- **Excerpt to read**
Jun 18, 2025

Design your own (mini) Cloudflare Images

Services like Cloudflare Images and Imgix offer a powerful, off-the-shelf solution for hosting and processing images. They abstract away the complexity, providing a simple API to solve a difficult problem. What architectural patterns and trade-offs are involved in designing a system that can ingest, process, and serve millions of images efficiently and reliably? I love systems design and I use Cloudflare often, so let's design a mini version of our own:

Core Functional Requirements:

Image Ingestion: A write-heavy endpoint capable of handling high-throughput uploads.
Persistent Storage: A durable, highly-available, and scalable object store for original, high-quality images.
On-the-Fly Transformation: Real-time image processing for resizing, cropping, watermarking, and format conversion (e.g., JPEG to WebP/AVIF).
Global Content Delivery: Low-latency delivery of processed images to users worldwide.
High Availability & Fault Tolerance: The system must be resilient to component failures.

Hopefully you'll learn basic systems design principles, such as handling object storage or caching strategies.

A Simple Implementation

For learning purposes, let's pretend we already have a mini prototype that handles this. We'll keep the stack for our prototype minimal:

Go: The choice for the API service, it's fast, simple, has built-in concurrency, and a strong standard library.
FFmpeg - A powerhouse for image processing.

[User Request]
|
V
[Go API Server]
| |
| V
| [Image Storage] (e.g., local disk, S3-compatible storage)
| ^
| |
V |
[FFmpeg Processor]
|
V
[Cache Layer] (e.g., in-memory, Redis)
|
V
[CDN] --- Serves the cached or processed images

Project Structure

Basic project structure for our Go application:

└── mini-cloudflare-images/
    ├── cmd/
    │   └── main.go         # Entry point
    ├── internal/
    │   ├── handlers/       # API Handlers
    │   │   ├── upload.go
    │   │   ├── retrieve.go
    │   │   └── delete.go
    │   ├── storage/        # Interacting with storage
    │   │   └── local.go
    │   ├── ffmpeg/         # Processing images
    │   │   └── process.go
    │   └── cache/          # Cache
    │       └── cache.go
    └── images/             # Directory to store images
        ├── original/
        └── processed/

Storage Layer

We'll keep it simple and use the local filesystem for storage. In a production system, you might want to use S3 or another cloud storage solution.

// internal/storage/local.go
package storage

import (
 "fmt"
 "os"
 "path/filepath"
)

// Creates the necessary directories for storing images if they don't already exist
func EnsureStorageDirs() error {
 if err := os.MkdirAll(filepath.Join("images", "original"), 0755); err != nil {
  return fmt.Errorf("failed to create original images directory: %w", err)

- **Given data**
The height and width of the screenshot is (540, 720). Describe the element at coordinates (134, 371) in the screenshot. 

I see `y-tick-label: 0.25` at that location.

- **Check your understanding**
- a) In the image-service design article, please rewrite the paragraph beginning "Services like Cloudflare Images and Imgix" in no more than two sentences, keeping its main facts.
- b) Supply the next part of the image-service design article, starting right after its last line.

- **Answer list**
- a) Cloudflare Images and Imgix are off-the-shelf services that hide the complexity of hosting and processing images behind a simple API. Because the author loves systems design and uses Cloudflare often, the article designs a mini version to examine the architectural patterns and trade-offs of ingesting, processing, and serving millions of images efficiently and reliably.

- b)
 }
 if err := os.MkdirAll(filepath.Join("images", "processed"), 0755); err != nil {
  return fmt.Errorf("failed to create processed images directory: %w", err)
 }
 return nil
}

// Returns the full path for an image given its ID and variant
func GetImagePath(variant, imageID string) string {
 return filepath.Join("images", variant, imageID)
}

// Removes an image file from the specified variant directory
func DeleteImage(variant, imageID string) error {
 path := GetImagePath(variant, imageID)
 if err := os.Remove(path); err != nil && !os.IsNotExist(err) {
  return fmt.Errorf("failed to delete image %s: %w", path, err)
 }
 return nil
}

Memory Cache

To avoid reprocessing images every time they are requested, we'll add a simple in-memory cache. Note the sync.RWMutex used for safe concurent reads and writes.

// internal/cache/cache.go
package cache

import "sync"

// A simple thread-safe in-memory key-value store
type MemoryCache struct {
 mu    sync.RWMutex
 items map[string]interface{}
}

func New() *MemoryCache {
 return &MemoryCache{
  items: make(map[string]interface{}),
 }
}

// Note overwrites any existing item
func (c *MemoryCache) Set(key string, value interface{}) {
 c.mu.Lock()
 defer c.mu.Unlock()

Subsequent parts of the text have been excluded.